Vanuit de slaapzalen wordt omgeroepen dat het lunchtijd is. De 150 vrijwilligers, veelal studenten die zomervakantie hebben, zijn van ’s ochtends 8 uur tot ’s avonds 10 uur in touw om de ongeveer 3000 vluchtelingen die de universiteit herbergt van eten en onderdak te voorzien. In de kantine worden grote stapels brood en kannen water uitgedeeld. Er staat een kleine televisie waarvan het geluid versterkt wordt door een paar grote luidsprekers, maar slechts een enkeling lijkt er acht op te slaan. De meeste mensen hangen gelaten rond in de gangen en op de bankjes buiten onder de bomen. Voor de kinderen worden excursies naar speeltuinen en parken georganiseerd, ouderen kletsen met elkaar of lezen de krant.
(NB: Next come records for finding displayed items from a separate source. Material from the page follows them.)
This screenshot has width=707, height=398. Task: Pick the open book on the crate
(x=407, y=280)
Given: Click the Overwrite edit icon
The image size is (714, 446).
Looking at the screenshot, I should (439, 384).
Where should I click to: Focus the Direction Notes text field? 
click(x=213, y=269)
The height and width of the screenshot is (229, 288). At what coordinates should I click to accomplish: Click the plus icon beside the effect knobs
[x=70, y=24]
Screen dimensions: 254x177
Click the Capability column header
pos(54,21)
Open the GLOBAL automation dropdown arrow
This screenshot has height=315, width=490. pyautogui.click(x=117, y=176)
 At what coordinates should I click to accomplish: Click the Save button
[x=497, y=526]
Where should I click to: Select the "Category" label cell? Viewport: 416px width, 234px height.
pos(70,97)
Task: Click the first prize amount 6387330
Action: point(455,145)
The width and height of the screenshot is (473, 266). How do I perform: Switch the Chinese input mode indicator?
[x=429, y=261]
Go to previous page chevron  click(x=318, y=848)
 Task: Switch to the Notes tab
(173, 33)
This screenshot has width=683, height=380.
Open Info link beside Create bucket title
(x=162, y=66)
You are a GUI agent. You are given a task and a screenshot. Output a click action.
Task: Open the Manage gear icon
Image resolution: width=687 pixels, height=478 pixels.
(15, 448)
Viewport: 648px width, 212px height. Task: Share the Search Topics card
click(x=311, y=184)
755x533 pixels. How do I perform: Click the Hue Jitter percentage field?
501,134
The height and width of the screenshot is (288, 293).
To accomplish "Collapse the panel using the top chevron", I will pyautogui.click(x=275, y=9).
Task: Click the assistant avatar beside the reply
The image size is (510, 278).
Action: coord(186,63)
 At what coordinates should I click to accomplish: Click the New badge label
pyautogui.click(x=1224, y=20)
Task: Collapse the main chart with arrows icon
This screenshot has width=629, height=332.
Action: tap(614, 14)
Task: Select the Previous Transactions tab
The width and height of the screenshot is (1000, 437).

Een oma vertelt dat haar kleindochter in de schuildkelder geboren is. Ze hebben haar ‘Naazigha’ genoemd, wat ‘vluchteling’ betekent. Een oude man staart uit het raam. Hij heeft 9 van zijn kinderen en kleinkinderen verloren, bedolven onder het puin van zijn huis. Hij heeft sindsdien geen woord meer gesproken.

In het kantoor van de coordinator komt een welgestelde Syriër gehaast binnenstappen. “Ik heb ruimte voor 10 of 11 families”, zegt hij. “Zal ik er nu direct 3 meenemen?” Voor de Libanese families die in de slaapzalen blijven valt niets anders te doen dan wachten. “Ons huis is verwoest, onze auto’s zijn kapot, we hebben niets meer behalve de kleren die we dragen. Als dit voorbij is, gaan we terug om ons land mooier en sterker op te bouwen dan het ooit geweest is. Tot die tijd wachten we, we wachten op de overwinning van Nasrallah.”